= Vernon Estes =

American businessman

Vernon "Vern" Estes (born January 4, 1930) is the founder of Estes Industries, the highly recognized model rocket production company, headquartered in Penrose, Colorado.

In 1957, G. Harry Stine and Orville Carlisle founded the first model rocket company, Model Missiles Incorporated, in Denver, Colorado. By 1959, the demand for rocket engines was too great for their production capabilities, so they sought out an external supplier. The Estes family business was the first fireworks company listed in the Denver phone book.

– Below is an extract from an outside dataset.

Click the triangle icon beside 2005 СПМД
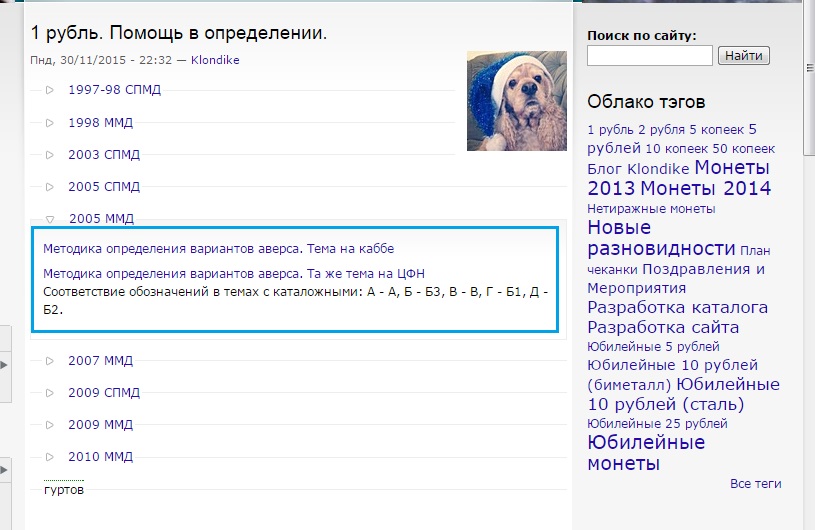The image size is (815, 530). (x=50, y=187)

Their son, Vern, took it upon himself to find a way to mechanize the production of model rocket engines. He assembled a machine which he named "Mabel," capable of producing a rocket engine every 5.5 seconds. The machine was powered by compressed air and hydraulics, which reduced the chances of accidental fire or explosion common in machines using electrical controls which could produce sparks.

Subsequently Model Missiles, Inc. closed due to a series of unsuccessful business decisions. Although a model rocketry supplier had disappeared, the market still existed, due to public interest in the burgeoning Space Race.

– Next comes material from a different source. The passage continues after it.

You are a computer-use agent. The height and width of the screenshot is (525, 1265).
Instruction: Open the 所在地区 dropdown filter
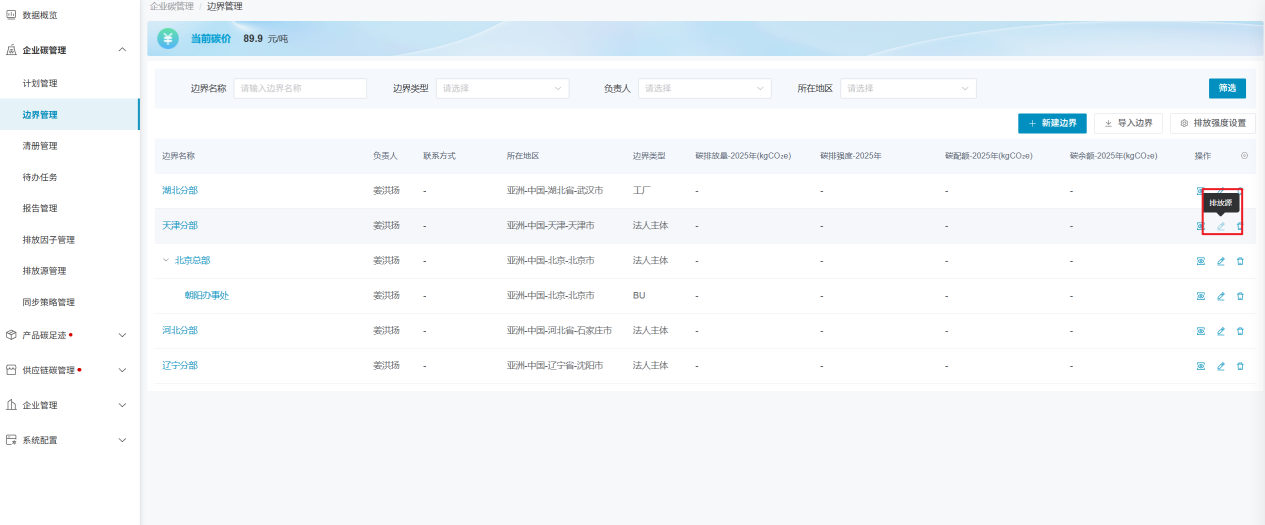tap(907, 88)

As a result, Estes formed his own company, Estes Industries, to address this market.

His first rocket kit was the Astron Scout, a simple design that was so small it would fit inside the cardboard tubes used for shipping rocket engines.

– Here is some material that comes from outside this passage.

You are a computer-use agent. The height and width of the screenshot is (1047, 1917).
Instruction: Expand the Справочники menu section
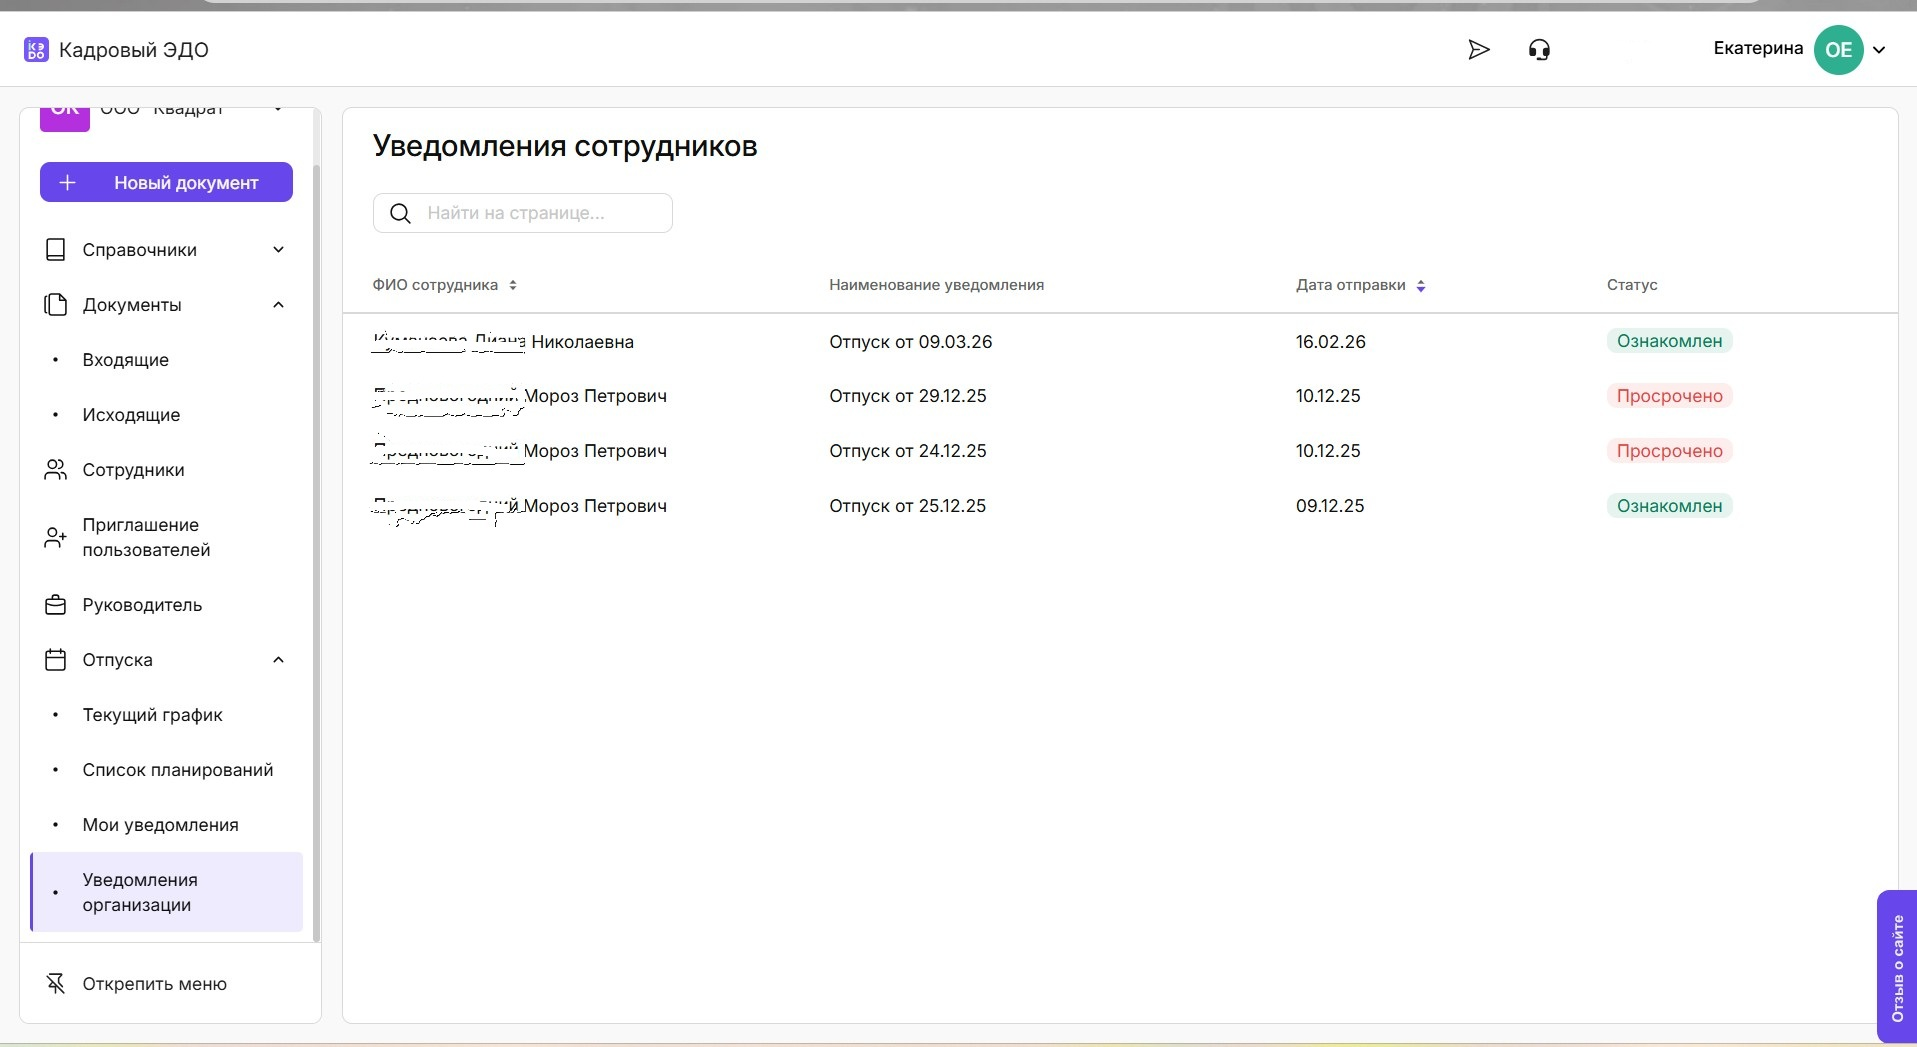(x=278, y=250)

In succeeding years, Estes Industries greatly expanded its product line of rocket kits, offering more than 50 by the end of the decade.

In 1961, Estes moved his company to a 77 acre facility near Penrose, Colorado. Although he sold his interest in Estes Industries in 1969, he remains active in model rocketry and occasionally attends launch events.

He also helped start the National Association of Rocketry, and also helped create the Model Rocket Safety Code.